The Most Wonderful Time
Or So I'm Told
It is fifty five degrees and sunny here in Our Fair City, four days before the winter solstice. I don’t have time to look up whether that’s a record, but it doesn’t feel right. Still, we’re due for snow tomorrow. When you add energy to a system, you expect it to get less predictable. Imagine gently pushing a pendulum—then imagine tackling that pendulum and swinging off with it over the abyss, with all your weight and the messy twist of your anatomy.
I’ve been sick this week—don’t worry, not the bad sick, or any of the other less headline-news bad sicks, just normal childcare-derived crud of the sort that leaves you feeling like you’ve got a garden gnome shoved sideways about 2/3 of the way down your throat, and meanwhile the garden gnome’s extended family are going at your entire body with tiny padded hammers, trying to get you to cough up their second cousin. Which you’d be happy to do, if said second cousin’s hat and shoes would just dislodge from your esophagus for a second. Don’t get sick, y’all, is what I’m saying. Take your vaccines and wear your masks and just—avoid it if you can.
In lieu of total radio silence, here are a few bits of news.
LAST EXIT is coming out in just a little over two months! It’s hard to believe, and I’m strobing between excitement and terror, when I’m not being attacked by garden gnomes. Which is about the right mix for this book, I think. (Maybe including the gnomes?) Now you can read the first chapter! It’s online here, at the Tor Forge blog.
Last week Amal was planning to visit us in Cambridge, to catch up after the long absence of the pandemic. She was turned away at the U.S. border.
This has never happened before. I have a hard time expressing emotion directly. I burn hot and slow and deep, and add to that, I’m sick. I’ll settle, for now, with: I’m upset, and angry, and sad. You can read more from Amal on the subject here. It’s worth your time. And, if you don’t click through: she asks that people not ask questions or speculate in the comments. It’s a painful and difficult subject. I’ll echo that request here.

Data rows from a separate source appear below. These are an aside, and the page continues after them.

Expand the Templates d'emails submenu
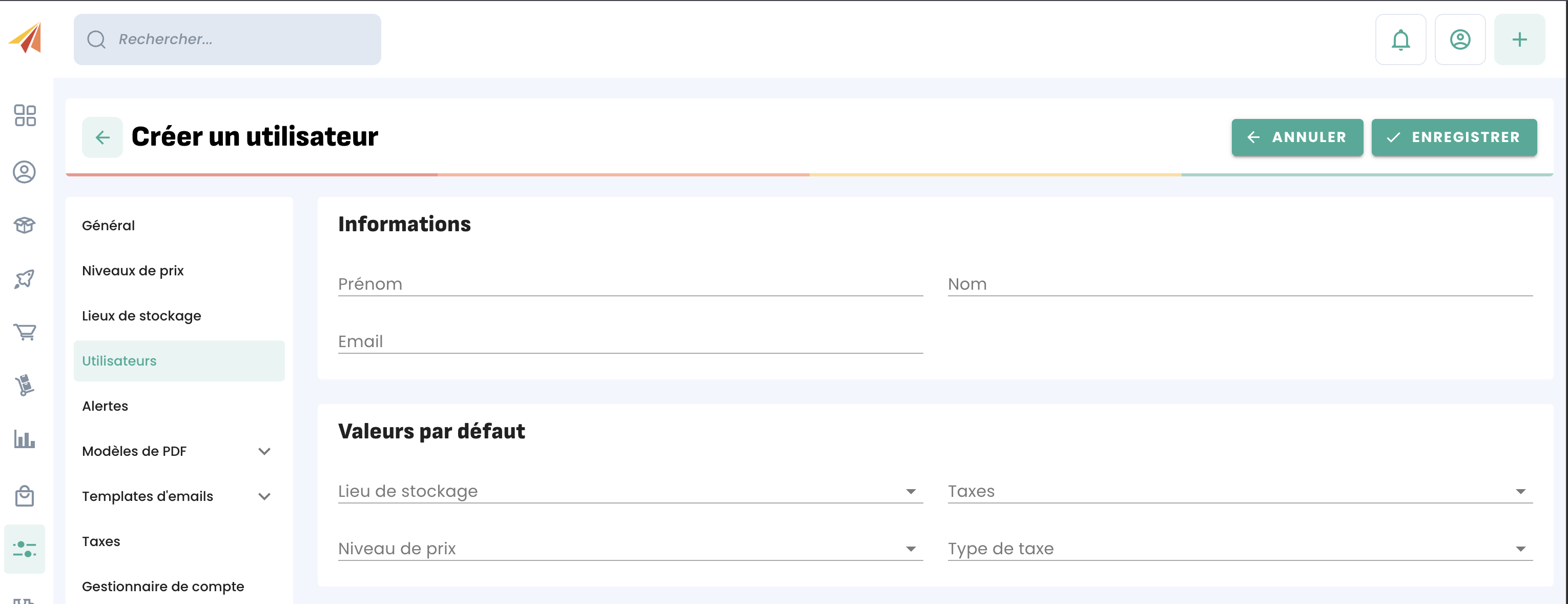 [x=264, y=496]
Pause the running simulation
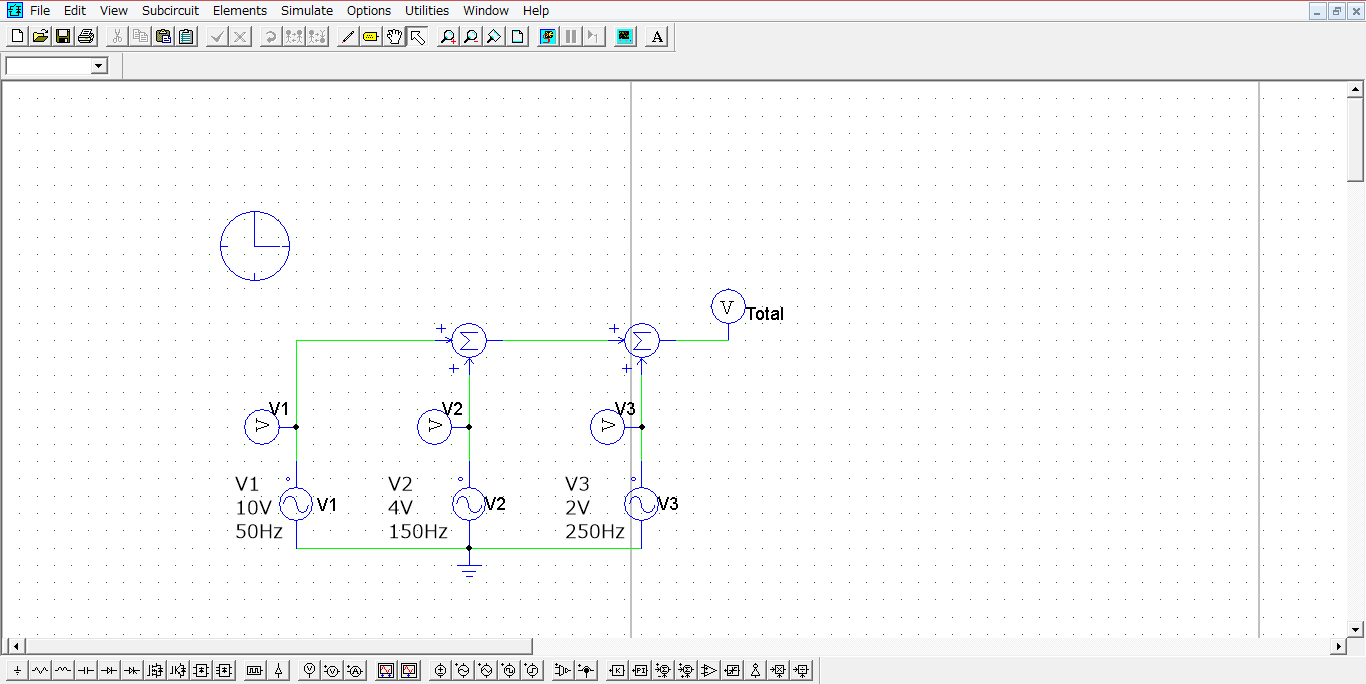The height and width of the screenshot is (684, 1366). (x=570, y=36)
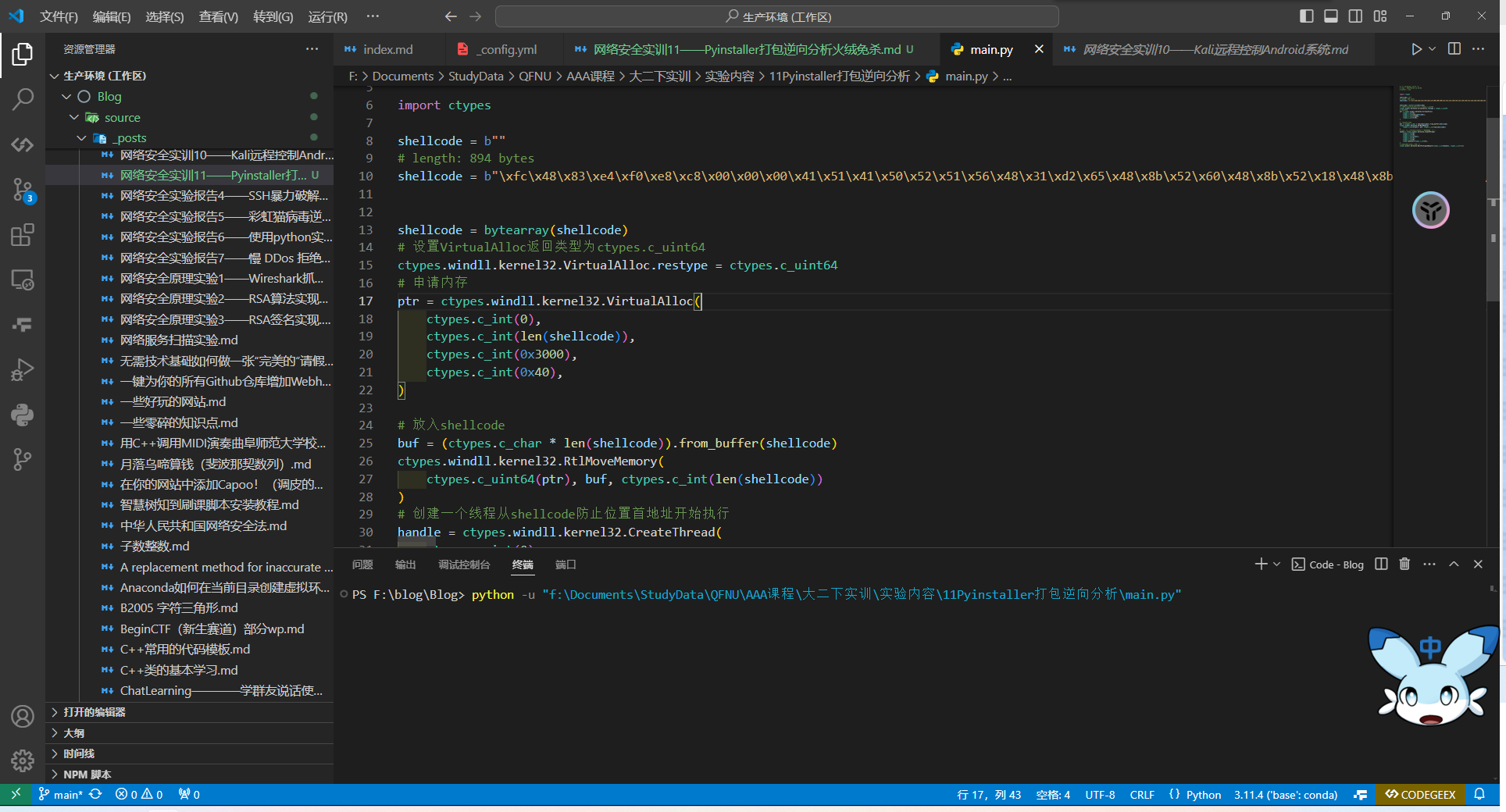This screenshot has height=812, width=1506.
Task: Kill terminal using the trash icon
Action: coord(1404,564)
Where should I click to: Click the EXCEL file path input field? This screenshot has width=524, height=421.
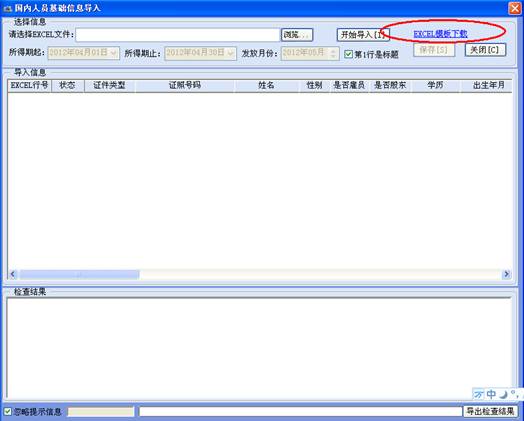178,35
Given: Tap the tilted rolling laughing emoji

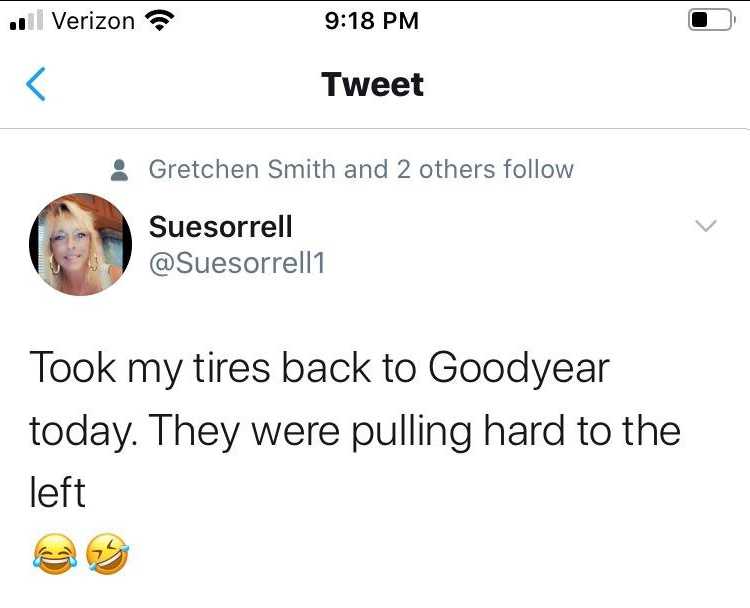Looking at the screenshot, I should (x=106, y=552).
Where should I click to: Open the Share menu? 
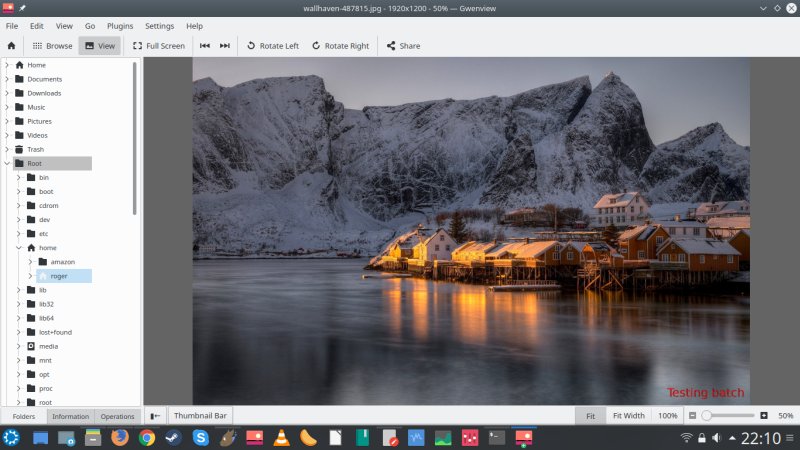pos(403,45)
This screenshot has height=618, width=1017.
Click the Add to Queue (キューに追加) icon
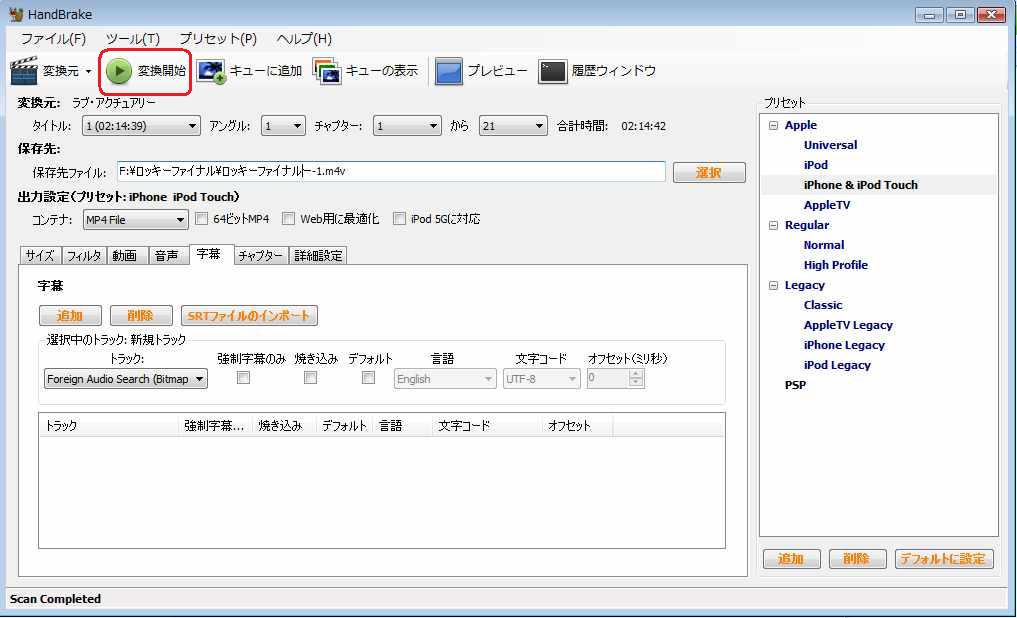211,71
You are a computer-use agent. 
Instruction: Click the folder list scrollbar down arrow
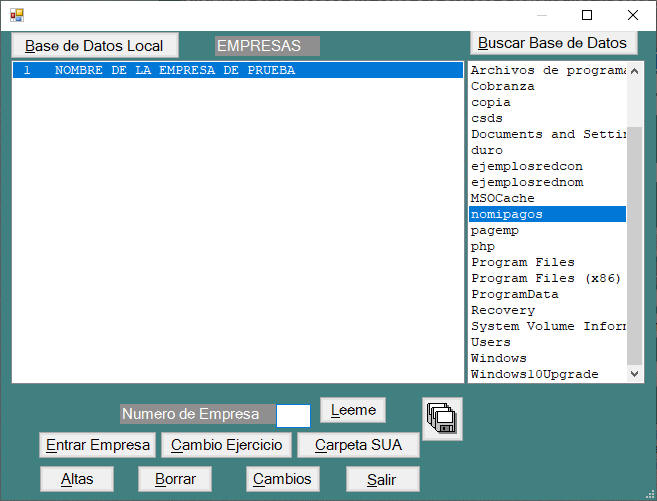click(635, 373)
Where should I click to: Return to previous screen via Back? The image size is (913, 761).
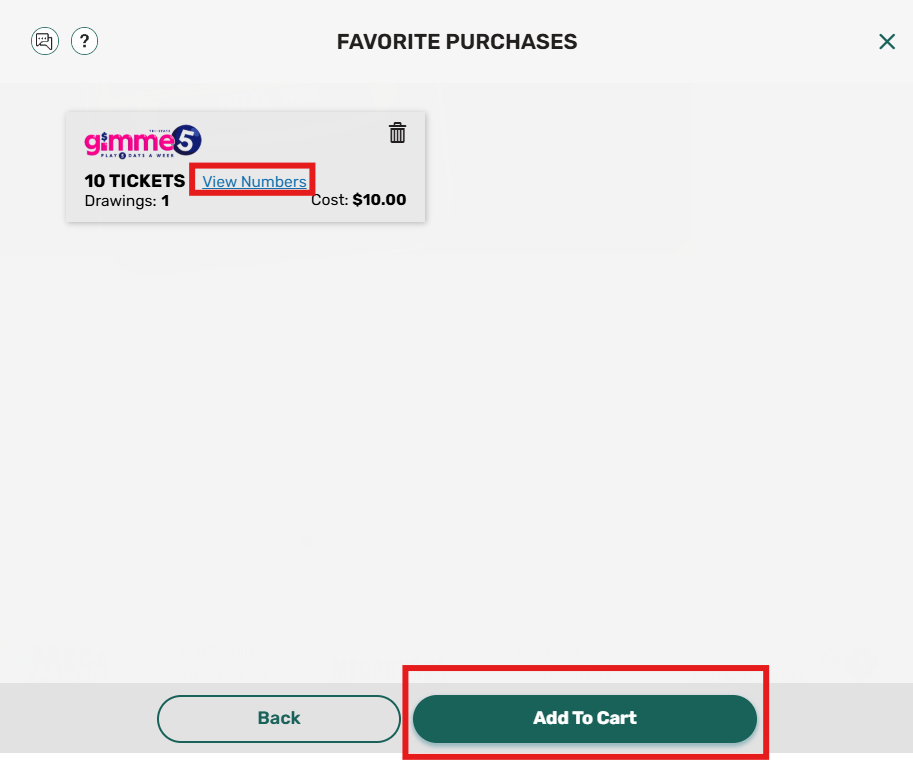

In the short term: we’d planned to visit Porter Square Books in Cambridge and double-sign stock for the holidays—so they, being heroes, laid in a supply of fifty copies of This is How You Lose the Time War. I’ve signed all of those, and Amal is sending something to compensate for the missing signature. If you’re looking for a last-minute gift, please consider ordering a copy of This is How You Lose the Time War from them! They ship anywhere in the US, and I believe they can still deliver orders by Christmas. They’ve been a wonderful store throughout the pandemic, and deserve your support.
I tend to stack up seasonal reads. October is all spooky books for me, and December is the solstice, and Christmas, which we celebrate. This year I’m rereading Wolf Hall, heavily spiced and rich with flavors appropriate for the season—though the plague bits hit harder, and to my surprise ring more of truth, than they did on my first introduction to the text. Meanwhile I’m listening to Hugh Grant read A Christmas Carol, and after that it’s Hogfather and The Thin Man and maybe The Dark is Rising, though I don’t know if I’ll fit that in this year. I wonder, dear reader: what do you return to, year after year? For comfort? For questioning?
Enjoy the dark days of the year. Keep your eyes open. Watch the night, and tell good stories. Better ones, if you can.